Pada tahun depan Kamboja juga menargetkan jalur kereta 388 km di utara dari Phnom Penh, Poipet, dan Aranyaprathet di Thailand selesai.

Kereta sejak dahulu diakui lebih lebih efisien, murah, ramah polusi udara dibandingkan dengan jalan raya tetapi sepertinya pandangan itu baru—baru ini disadari oleh pemerintah. Padahal bisa jadi itu sudah dipikirkan oleh Gubernur Jenderal Hindia Belanda LAJ Baron Sloet van den Beele saat pertama kali membangun rel kereta Desa Kemijen—Tanggung sepanjang 26 km pada 17 Juni 1864.

Di jalan, banyak kendala mulai dari teknis hingga ke non teknis seperti pungli meski saat ini jumlah barang memang masih ebih banyak diangkut lewat laut, udara, dan jalan ketimbang kereta.

Rendahnya efisiensi angkutan melalui jalan darat itu yang membuat daya saing Indonesia lemah karena beban logistik mahal, imbasnya lagi—lagi masyarakat juga yang kena getahnya.

Tingginya beban logistik itu sebagaimana diungkapkan oleh Lembaga Ilmu Pengetahuan Indonesia (LIPI). Biaya logistik di Indonesia ternyata yang tertinggi di Asean sebesar 25%--30% dari PDB padahal idealnya dengan kondisi geografis Indonesia, biaya logistik itu tidak melebihi 15% dari PDB.

Rel ganda ini bisa menjadi semacam awalan bagi pemerintah untuk memperkuat derajat konektivitas ekonomi nasional (intra dan inter wilayah) maupun konektivitas ekonomi internasional Indonesia dengan pasar dunia.

Hal itu karena konektivitas nasional merupakan pengintegrasian empat elemen kebijakan nasional; Sistem Logistik Nasional (Sislognas), Sistem Transportasi Nasional (Sistranas), Pengembangan Wilayah, dan Teknologi Informasi dan Komunikasi.

Namun tentu bukan menjadi keharusan bagi SBY untuk memaksakan seluruh proyek MP3EI selesai karena memang pada 2011—2015, kegiatan MP3EI difokuskan dalam pembentukan dan operasionalisasi institusi pelaksana.

Artinya realisasi proyek MP3EI itu masih sebatas upaya untuk membuka sumbatan (debottlenecking) birokrasi, regulasi, perizinan, insentif, dukungan infrastruktur yang diperlukan, dan realisasi komitmen investasi.

Sisa fase berikutnya (2016—2020 dan 2021—2025) dalam MP3EI menjadi pekerjaan rumah bagi presiden selanjutnya setelah SBY—Boediono menanggalkan jabatannya.

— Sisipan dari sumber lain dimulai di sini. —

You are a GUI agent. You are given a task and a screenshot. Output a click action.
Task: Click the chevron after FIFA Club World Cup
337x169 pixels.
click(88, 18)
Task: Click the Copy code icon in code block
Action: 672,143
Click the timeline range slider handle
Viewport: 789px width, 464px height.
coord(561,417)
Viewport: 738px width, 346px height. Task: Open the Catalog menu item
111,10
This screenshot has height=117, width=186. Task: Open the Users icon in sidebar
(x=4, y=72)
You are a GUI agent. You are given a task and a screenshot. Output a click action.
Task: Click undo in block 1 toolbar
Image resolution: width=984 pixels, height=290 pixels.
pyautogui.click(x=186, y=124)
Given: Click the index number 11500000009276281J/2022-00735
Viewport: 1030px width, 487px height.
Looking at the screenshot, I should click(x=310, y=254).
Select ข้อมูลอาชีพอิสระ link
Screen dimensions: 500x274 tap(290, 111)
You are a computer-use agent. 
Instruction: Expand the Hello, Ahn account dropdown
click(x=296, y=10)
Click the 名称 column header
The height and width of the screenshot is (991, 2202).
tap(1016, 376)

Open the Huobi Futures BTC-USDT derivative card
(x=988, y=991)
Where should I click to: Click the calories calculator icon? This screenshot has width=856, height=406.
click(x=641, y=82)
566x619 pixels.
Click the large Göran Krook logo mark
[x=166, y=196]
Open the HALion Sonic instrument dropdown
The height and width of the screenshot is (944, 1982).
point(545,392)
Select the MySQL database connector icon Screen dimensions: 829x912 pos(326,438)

Tapi hal lain perlu dicatat adalah mesti ada upaya untuk menggandeng pihak swasta karena sederet proyek besar itu tentu membutuhkan dana besar.APBN bukan hanya untuk rel ganda, tetapi banyak juga prioritas di kementerian lain.

Lagipula program dalam MP3EI juga tak bisa menegasikan begitu saja problem sosial yang mesti ditanggung pemerintah, mulai dari sengketa lahan dengan masyarakat sampai dengan kewajiban membina sumber daya manusia dalam mempersiapkan persaingan global.

Namun dengan dipercepatnya rel ganda itu setidaknya sebelum masa kepemimpinan SBY—Boediono berakhir 2 tahun lagi, mereka bisa meresmikan salah satu masterpiece itu kepada rakyat, yah hitung—hitung kompensasi atas ketidakkonsistennya terhadap komitmennya sendiri dalam memberantas korupsi. (tahir.saleh@bisnis.co.id)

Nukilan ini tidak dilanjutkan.